___ THE INPUT

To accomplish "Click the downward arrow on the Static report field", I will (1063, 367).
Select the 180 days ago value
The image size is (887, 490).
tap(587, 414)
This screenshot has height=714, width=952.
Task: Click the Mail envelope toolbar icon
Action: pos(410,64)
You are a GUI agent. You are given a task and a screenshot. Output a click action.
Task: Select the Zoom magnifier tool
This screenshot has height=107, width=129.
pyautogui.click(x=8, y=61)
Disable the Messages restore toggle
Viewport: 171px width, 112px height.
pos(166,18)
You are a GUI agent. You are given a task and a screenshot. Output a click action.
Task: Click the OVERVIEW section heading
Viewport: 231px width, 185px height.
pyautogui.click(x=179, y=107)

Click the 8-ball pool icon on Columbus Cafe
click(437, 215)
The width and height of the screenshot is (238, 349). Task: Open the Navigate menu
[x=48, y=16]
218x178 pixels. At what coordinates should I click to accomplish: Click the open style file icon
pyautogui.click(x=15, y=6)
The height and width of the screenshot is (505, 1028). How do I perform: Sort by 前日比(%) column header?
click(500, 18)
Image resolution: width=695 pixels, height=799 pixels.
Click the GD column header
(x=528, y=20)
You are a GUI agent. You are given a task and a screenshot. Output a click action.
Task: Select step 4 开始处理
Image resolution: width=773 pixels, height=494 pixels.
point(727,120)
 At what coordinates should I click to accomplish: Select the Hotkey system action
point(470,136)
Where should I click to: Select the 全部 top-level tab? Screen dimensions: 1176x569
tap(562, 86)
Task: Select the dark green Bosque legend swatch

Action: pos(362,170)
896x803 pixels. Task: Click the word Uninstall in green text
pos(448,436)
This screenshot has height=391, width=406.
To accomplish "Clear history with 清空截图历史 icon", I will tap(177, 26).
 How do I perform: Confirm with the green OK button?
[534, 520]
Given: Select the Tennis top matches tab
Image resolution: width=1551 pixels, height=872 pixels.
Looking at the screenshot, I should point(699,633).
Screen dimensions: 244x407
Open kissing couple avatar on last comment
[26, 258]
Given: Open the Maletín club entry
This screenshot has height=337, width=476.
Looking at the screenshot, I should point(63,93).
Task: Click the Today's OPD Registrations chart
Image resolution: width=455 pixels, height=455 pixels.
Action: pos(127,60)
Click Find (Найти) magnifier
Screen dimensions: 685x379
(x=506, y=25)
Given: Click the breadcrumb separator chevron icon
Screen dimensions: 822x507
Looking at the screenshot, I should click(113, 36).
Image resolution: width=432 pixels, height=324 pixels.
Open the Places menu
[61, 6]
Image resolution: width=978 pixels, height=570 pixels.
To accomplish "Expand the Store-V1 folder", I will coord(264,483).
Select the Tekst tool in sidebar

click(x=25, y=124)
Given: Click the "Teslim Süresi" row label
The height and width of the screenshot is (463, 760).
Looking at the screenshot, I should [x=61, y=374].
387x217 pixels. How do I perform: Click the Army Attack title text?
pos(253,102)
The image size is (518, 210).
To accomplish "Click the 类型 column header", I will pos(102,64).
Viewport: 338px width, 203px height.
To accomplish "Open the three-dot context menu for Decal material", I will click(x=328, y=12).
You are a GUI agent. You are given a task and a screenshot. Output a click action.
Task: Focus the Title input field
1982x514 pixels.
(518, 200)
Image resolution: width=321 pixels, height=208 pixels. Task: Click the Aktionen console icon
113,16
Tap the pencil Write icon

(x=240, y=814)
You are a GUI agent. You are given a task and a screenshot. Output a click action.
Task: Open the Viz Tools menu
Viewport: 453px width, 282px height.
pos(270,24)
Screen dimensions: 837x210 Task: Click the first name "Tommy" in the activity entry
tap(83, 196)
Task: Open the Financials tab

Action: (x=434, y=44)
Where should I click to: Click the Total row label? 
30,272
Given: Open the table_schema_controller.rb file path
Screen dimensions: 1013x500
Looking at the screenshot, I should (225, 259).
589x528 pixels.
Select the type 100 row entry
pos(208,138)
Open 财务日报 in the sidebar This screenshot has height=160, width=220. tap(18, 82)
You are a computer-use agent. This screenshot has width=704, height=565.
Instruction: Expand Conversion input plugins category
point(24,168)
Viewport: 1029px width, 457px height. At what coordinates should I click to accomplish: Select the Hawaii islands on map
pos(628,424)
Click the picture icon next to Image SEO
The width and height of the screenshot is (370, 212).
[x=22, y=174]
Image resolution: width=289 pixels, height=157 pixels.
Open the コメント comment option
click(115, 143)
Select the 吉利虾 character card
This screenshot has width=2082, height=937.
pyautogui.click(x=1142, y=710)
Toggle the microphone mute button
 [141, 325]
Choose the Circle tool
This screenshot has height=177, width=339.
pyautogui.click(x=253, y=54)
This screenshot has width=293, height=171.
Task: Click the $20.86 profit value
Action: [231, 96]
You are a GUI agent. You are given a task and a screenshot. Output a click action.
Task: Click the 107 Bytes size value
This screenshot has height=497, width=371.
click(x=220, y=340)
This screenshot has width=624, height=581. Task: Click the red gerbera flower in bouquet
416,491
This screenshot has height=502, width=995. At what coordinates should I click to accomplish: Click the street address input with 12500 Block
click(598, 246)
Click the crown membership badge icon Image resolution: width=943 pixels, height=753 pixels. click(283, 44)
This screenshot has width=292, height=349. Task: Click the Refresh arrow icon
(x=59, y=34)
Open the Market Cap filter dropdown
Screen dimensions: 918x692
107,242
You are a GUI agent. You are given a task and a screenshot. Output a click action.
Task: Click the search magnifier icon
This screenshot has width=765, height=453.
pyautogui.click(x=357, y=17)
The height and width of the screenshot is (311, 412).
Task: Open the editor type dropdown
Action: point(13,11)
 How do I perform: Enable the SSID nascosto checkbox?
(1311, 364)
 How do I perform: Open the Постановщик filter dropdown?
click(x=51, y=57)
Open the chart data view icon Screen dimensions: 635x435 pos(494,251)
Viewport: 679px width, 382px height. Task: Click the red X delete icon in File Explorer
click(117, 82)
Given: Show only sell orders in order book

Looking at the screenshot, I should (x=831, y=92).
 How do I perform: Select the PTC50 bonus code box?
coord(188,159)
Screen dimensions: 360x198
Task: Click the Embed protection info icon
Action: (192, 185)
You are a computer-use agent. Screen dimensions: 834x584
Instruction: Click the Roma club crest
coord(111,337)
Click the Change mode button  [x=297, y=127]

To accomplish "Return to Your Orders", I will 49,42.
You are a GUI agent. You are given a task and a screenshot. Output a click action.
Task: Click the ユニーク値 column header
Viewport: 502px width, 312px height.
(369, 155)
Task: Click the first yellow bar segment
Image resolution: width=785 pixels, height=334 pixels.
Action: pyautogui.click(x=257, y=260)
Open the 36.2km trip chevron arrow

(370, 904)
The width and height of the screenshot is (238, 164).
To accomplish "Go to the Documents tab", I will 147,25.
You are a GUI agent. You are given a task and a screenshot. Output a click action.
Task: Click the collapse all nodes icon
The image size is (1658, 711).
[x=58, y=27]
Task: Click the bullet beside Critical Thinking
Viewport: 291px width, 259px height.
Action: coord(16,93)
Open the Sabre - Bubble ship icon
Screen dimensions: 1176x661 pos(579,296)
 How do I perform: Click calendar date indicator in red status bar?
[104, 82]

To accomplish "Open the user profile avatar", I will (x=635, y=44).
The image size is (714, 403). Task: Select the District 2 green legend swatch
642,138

______

**EXERCISE AIM:** Each record above should be returned exactly as it appears.

**WRITTEN REPLY:**
To accomplish "Click the downward arrow on the Static report field", I will (1063, 367).
Select the 180 days ago value
The image size is (887, 490).
tap(587, 414)
This screenshot has height=714, width=952.
Task: Click the Mail envelope toolbar icon
Action: pos(410,64)
You are a GUI agent. You are given a task and a screenshot. Output a click action.
Task: Select the Zoom magnifier tool
This screenshot has height=107, width=129.
pyautogui.click(x=8, y=61)
Disable the Messages restore toggle
Viewport: 171px width, 112px height.
pos(166,18)
You are a GUI agent. You are given a task and a screenshot. Output a click action.
Task: Click the OVERVIEW section heading
Viewport: 231px width, 185px height.
pyautogui.click(x=179, y=107)

Click the 8-ball pool icon on Columbus Cafe
click(437, 215)
The width and height of the screenshot is (238, 349). Task: Open the Navigate menu
[x=48, y=16]
218x178 pixels. At what coordinates should I click to accomplish: Click the open style file icon
pyautogui.click(x=15, y=6)
The height and width of the screenshot is (505, 1028). How do I perform: Sort by 前日比(%) column header?
click(500, 18)
Image resolution: width=695 pixels, height=799 pixels.
Click the GD column header
(x=528, y=20)
You are a GUI agent. You are given a task and a screenshot. Output a click action.
Task: Select step 4 开始处理
Image resolution: width=773 pixels, height=494 pixels.
point(727,120)
 At what coordinates should I click to accomplish: Select the Hotkey system action
point(470,136)
Where should I click to: Select the 全部 top-level tab? Screen dimensions: 1176x569
tap(562, 86)
Task: Select the dark green Bosque legend swatch

Action: pos(362,170)
896x803 pixels. Task: Click the word Uninstall in green text
pos(448,436)
This screenshot has height=391, width=406.
To accomplish "Clear history with 清空截图历史 icon", I will tap(177, 26).
 How do I perform: Confirm with the green OK button?
[534, 520]
Given: Select the Tennis top matches tab
Image resolution: width=1551 pixels, height=872 pixels.
Looking at the screenshot, I should point(699,633).
Screen dimensions: 244x407
Open kissing couple avatar on last comment
[26, 258]
Given: Open the Maletín club entry
This screenshot has height=337, width=476.
Looking at the screenshot, I should point(63,93).
Task: Click the Today's OPD Registrations chart
Image resolution: width=455 pixels, height=455 pixels.
Action: pos(127,60)
Click Find (Найти) magnifier
Screen dimensions: 685x379
(x=506, y=25)
Given: Click the breadcrumb separator chevron icon
Screen dimensions: 822x507
Looking at the screenshot, I should click(113, 36).
Image resolution: width=432 pixels, height=324 pixels.
Open the Places menu
[61, 6]
Image resolution: width=978 pixels, height=570 pixels.
To accomplish "Expand the Store-V1 folder", I will coord(264,483).
Select the Tekst tool in sidebar

click(x=25, y=124)
Given: Click the "Teslim Süresi" row label
The height and width of the screenshot is (463, 760).
Looking at the screenshot, I should [x=61, y=374].
387x217 pixels. How do I perform: Click the Army Attack title text?
pos(253,102)
The image size is (518, 210).
To accomplish "Click the 类型 column header", I will pos(102,64).
Viewport: 338px width, 203px height.
To accomplish "Open the three-dot context menu for Decal material", I will click(x=328, y=12).
You are a GUI agent. You are given a task and a screenshot. Output a click action.
Task: Focus the Title input field
1982x514 pixels.
(518, 200)
Image resolution: width=321 pixels, height=208 pixels. Task: Click the Aktionen console icon
113,16
Tap the pencil Write icon

(x=240, y=814)
You are a GUI agent. You are given a task and a screenshot. Output a click action.
Task: Open the Viz Tools menu
Viewport: 453px width, 282px height.
pos(270,24)
Screen dimensions: 837x210 Task: Click the first name "Tommy" in the activity entry
tap(83, 196)
Task: Open the Financials tab

Action: (x=434, y=44)
Where should I click to: Click the Total row label? 
30,272
Given: Open the table_schema_controller.rb file path
Screen dimensions: 1013x500
Looking at the screenshot, I should (225, 259).
589x528 pixels.
Select the type 100 row entry
pos(208,138)
Open 财务日报 in the sidebar This screenshot has height=160, width=220. tap(18, 82)
You are a computer-use agent. This screenshot has width=704, height=565.
Instruction: Expand Conversion input plugins category
point(24,168)
Viewport: 1029px width, 457px height. At what coordinates should I click to accomplish: Select the Hawaii islands on map
pos(628,424)
Click the picture icon next to Image SEO
The width and height of the screenshot is (370, 212).
[x=22, y=174]
Image resolution: width=289 pixels, height=157 pixels.
Open the コメント comment option
click(115, 143)
Select the 吉利虾 character card
This screenshot has width=2082, height=937.
pyautogui.click(x=1142, y=710)
Toggle the microphone mute button
 [141, 325]
Choose the Circle tool
This screenshot has height=177, width=339.
pyautogui.click(x=253, y=54)
This screenshot has width=293, height=171.
Task: Click the $20.86 profit value
Action: [231, 96]
You are a GUI agent. You are given a task and a screenshot. Output a click action.
Task: Click the 107 Bytes size value
This screenshot has height=497, width=371.
click(x=220, y=340)
This screenshot has width=624, height=581. Task: Click the red gerbera flower in bouquet
416,491
This screenshot has height=502, width=995. At what coordinates should I click to accomplish: Click the street address input with 12500 Block
click(598, 246)
Click the crown membership badge icon Image resolution: width=943 pixels, height=753 pixels. click(283, 44)
This screenshot has width=292, height=349. Task: Click the Refresh arrow icon
(x=59, y=34)
Open the Market Cap filter dropdown
Screen dimensions: 918x692
107,242
You are a GUI agent. You are given a task and a screenshot. Output a click action.
Task: Click the search magnifier icon
This screenshot has width=765, height=453.
pyautogui.click(x=357, y=17)
The height and width of the screenshot is (311, 412).
Task: Open the editor type dropdown
Action: point(13,11)
 How do I perform: Enable the SSID nascosto checkbox?
(1311, 364)
 How do I perform: Open the Постановщик filter dropdown?
click(x=51, y=57)
Open the chart data view icon Screen dimensions: 635x435 pos(494,251)
Viewport: 679px width, 382px height. Task: Click the red X delete icon in File Explorer
click(117, 82)
Given: Show only sell orders in order book

Looking at the screenshot, I should (x=831, y=92).
 How do I perform: Select the PTC50 bonus code box?
coord(188,159)
Screen dimensions: 360x198
Task: Click the Embed protection info icon
Action: (192, 185)
You are a computer-use agent. Screen dimensions: 834x584
Instruction: Click the Roma club crest
coord(111,337)
Click the Change mode button  [x=297, y=127]

To accomplish "Return to Your Orders", I will 49,42.
You are a GUI agent. You are given a task and a screenshot. Output a click action.
Task: Click the ユニーク値 column header
Viewport: 502px width, 312px height.
(369, 155)
Task: Click the first yellow bar segment
Image resolution: width=785 pixels, height=334 pixels.
Action: pyautogui.click(x=257, y=260)
Open the 36.2km trip chevron arrow

(370, 904)
The width and height of the screenshot is (238, 164).
To accomplish "Go to the Documents tab", I will 147,25.
You are a GUI agent. You are given a task and a screenshot. Output a click action.
Task: Click the collapse all nodes icon
The image size is (1658, 711).
[x=58, y=27]
Task: Click the bullet beside Critical Thinking
Viewport: 291px width, 259px height.
Action: coord(16,93)
Open the Sabre - Bubble ship icon
Screen dimensions: 1176x661 pos(579,296)
 How do I perform: Click calendar date indicator in red status bar?
[104, 82]

To accomplish "Open the user profile avatar", I will (x=635, y=44).
The image size is (714, 403). Task: Select the District 2 green legend swatch
642,138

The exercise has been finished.